Consider the generating function $$G_h(x) := \sum_{n\geq 1} g_n(h) \frac{x^{n-1}}{(n-1)!}.$$ The initial conditions imply that $G_1(x)=1+x$ and $G_2(x)=1+x+\frac{x^2}2+\frac{x^3}{12}$.

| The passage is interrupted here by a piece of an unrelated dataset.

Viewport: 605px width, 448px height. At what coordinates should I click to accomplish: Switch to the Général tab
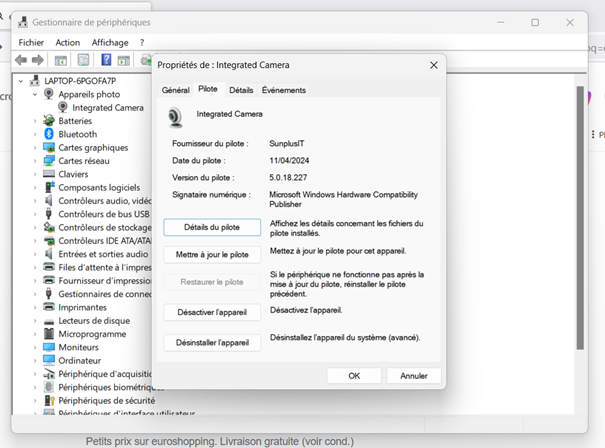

Then the recurrence takes form: $$G_h'(x) - G_{h-1}'(x) = G_{h-1}(x/2)^2 - G_{h-2}(x/2)^2$$ or $$G_h'(x) - G_{h-1}(x/2)^2 = G_{h-1}'(x) - G_{h-2}(x/2)^2.$$ Unrolling the last recurrence, we get that for any $h\geq 2$ $$G_h'(x) - G_{h-1}(x/2)^2 = G_{2}'(x) - G_{1}(x/2)^2=0.$$ That is, $$G_h'(x) = G_{h-1}(x/2)^2.$$ It seems that there is no simple expression for the solution to this recurrence, although we may notice that $\lim_{h\to\infty} G_h(x)=e^x$.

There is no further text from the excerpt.